The Tetris game is a pretty cool application but then, @menguinponkey started #Game of Life on DIY TTL CPU 'S.A.M.I.R.A.' and... Do I need to explain in details ?

OK I will :-)

Conway's Game of Life.

@Shaos informed me that there is one flip-dot GoL exhibition at the NYC Hall of Science but I can't find pictures online. And it can't be great because I haven't designed it ;-)

So I'm thinking about an algorithm to efficiently compute it on the 8-registers relay computer but none of the classical computation algorithms fit. I'm one of those fools who think they can do better than Michael Abrash's awesome "Zen of Code Optimization" book.

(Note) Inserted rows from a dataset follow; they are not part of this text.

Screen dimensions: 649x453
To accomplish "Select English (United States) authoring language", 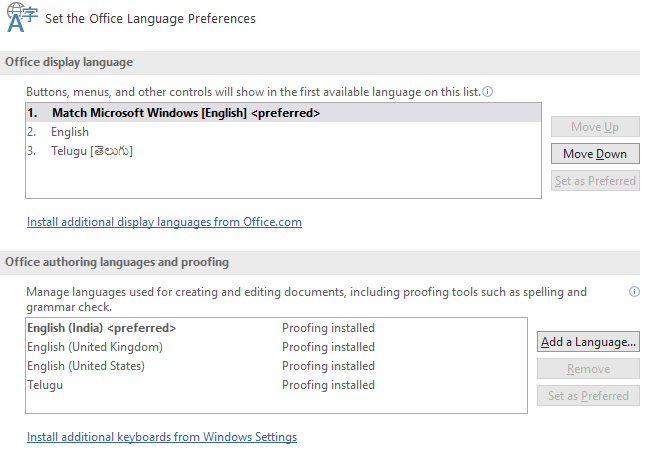I will tap(86, 366).
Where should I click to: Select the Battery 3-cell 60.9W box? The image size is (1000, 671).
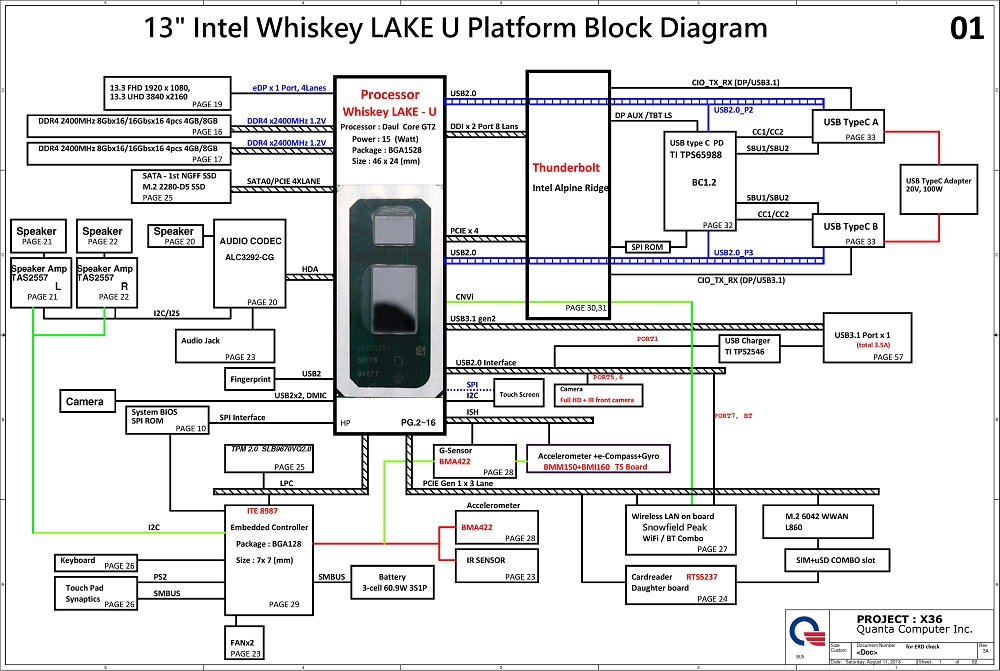tap(390, 584)
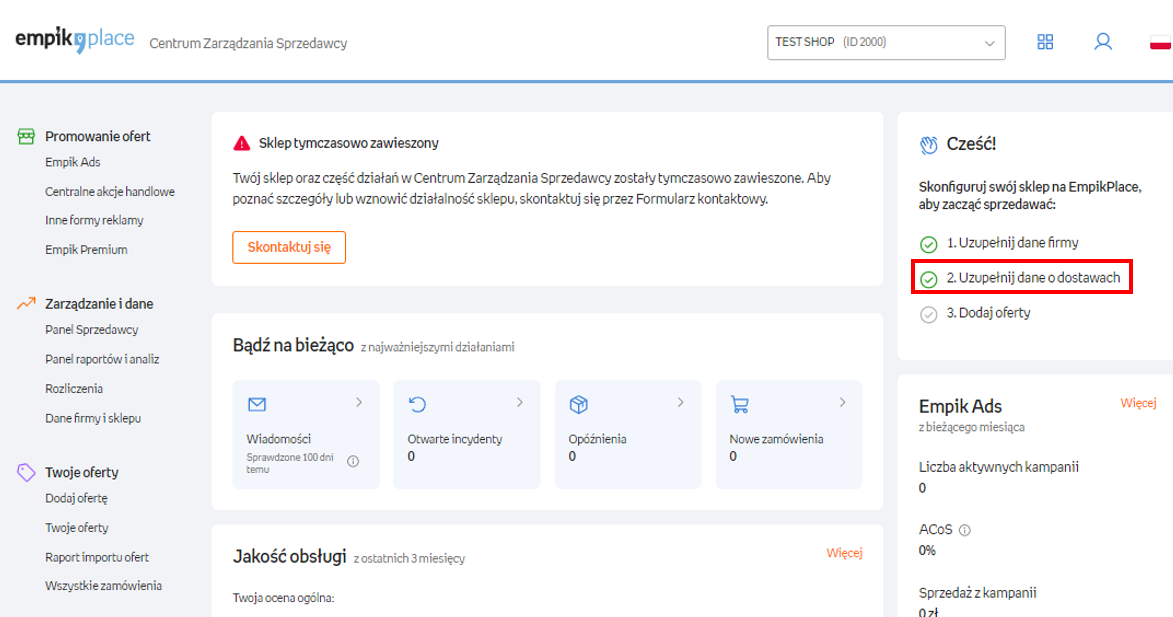1173x617 pixels.
Task: Click Więcej link in Empik Ads panel
Action: [1138, 403]
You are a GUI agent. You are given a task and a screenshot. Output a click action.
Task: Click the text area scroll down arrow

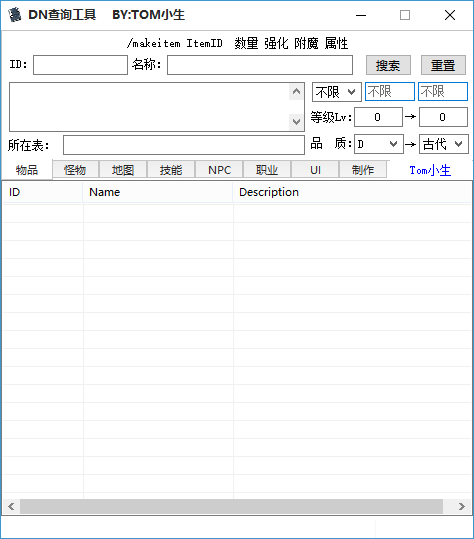[x=296, y=122]
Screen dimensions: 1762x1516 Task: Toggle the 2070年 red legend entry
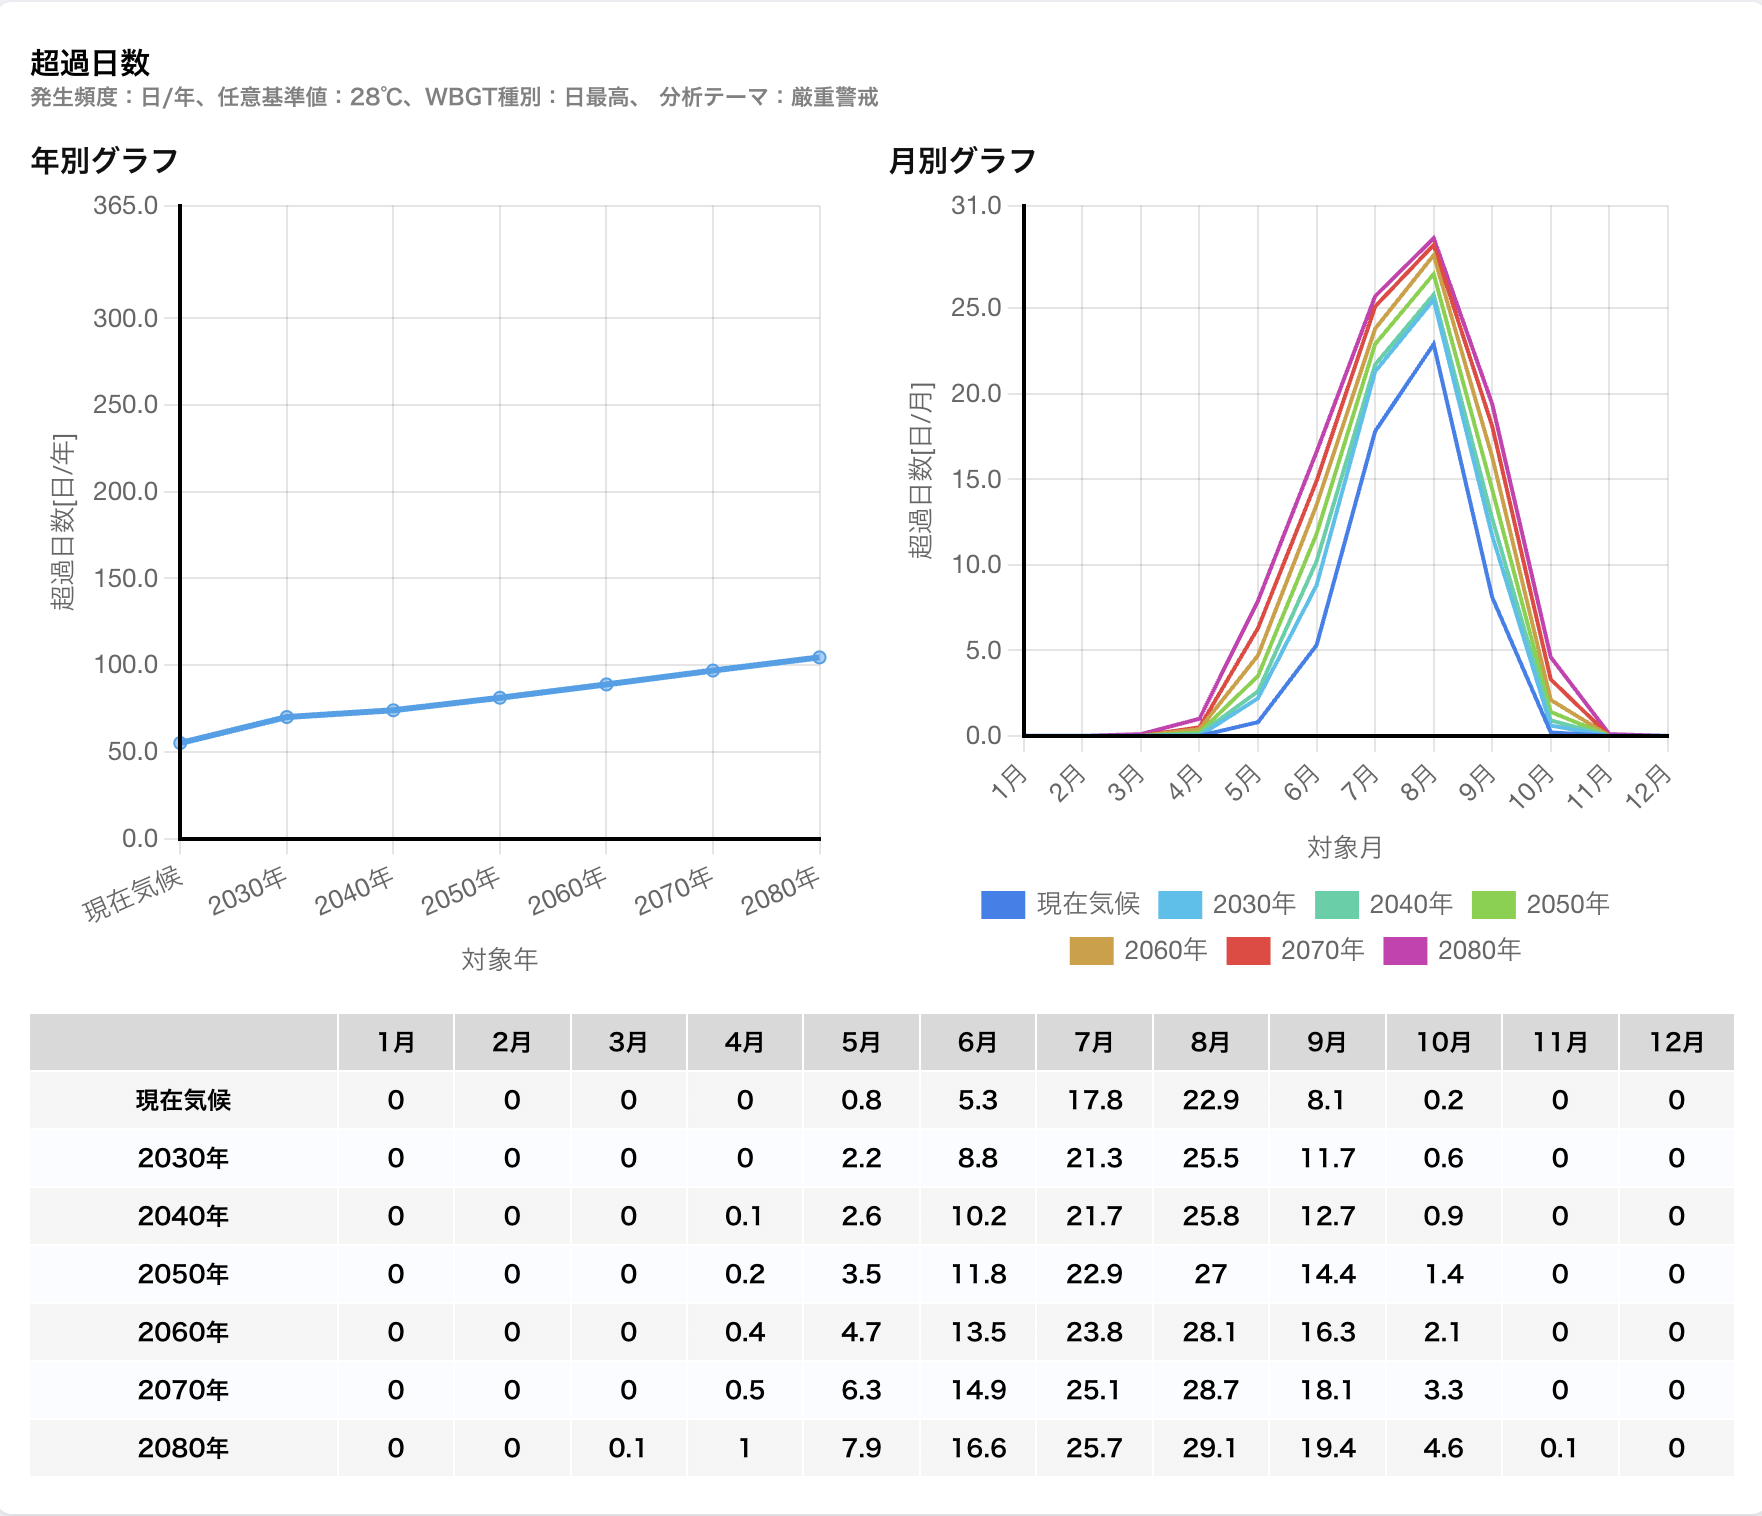click(x=1295, y=950)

You see, I'm a very long time fan of cellular automata. I could program one on a 286 PC with DOS's DEBUG.EXE. And I have read Michael's book. I have seen the revelations. I have applied the principles and used them in my Master's Thesis, doing interactive fluids simulations on millions of particles with a Pentium MMX PC.

I used "lateral thinking" to go 2× faster than the fastest program I could find. I squeezed it to the last cycles and developed optimization tools that boosted other projects. So I know a few things about how to compute efficiently and #AMBAP: A Modest Bitslice Architecture Proposal has barely enough resources to do it so let's squeeze again :-)

Looking back at the GoL rules, I found familiar structures that I had optimised 15 years ago, but this time it would be with 16-bits words, not 64-bits MMX registers.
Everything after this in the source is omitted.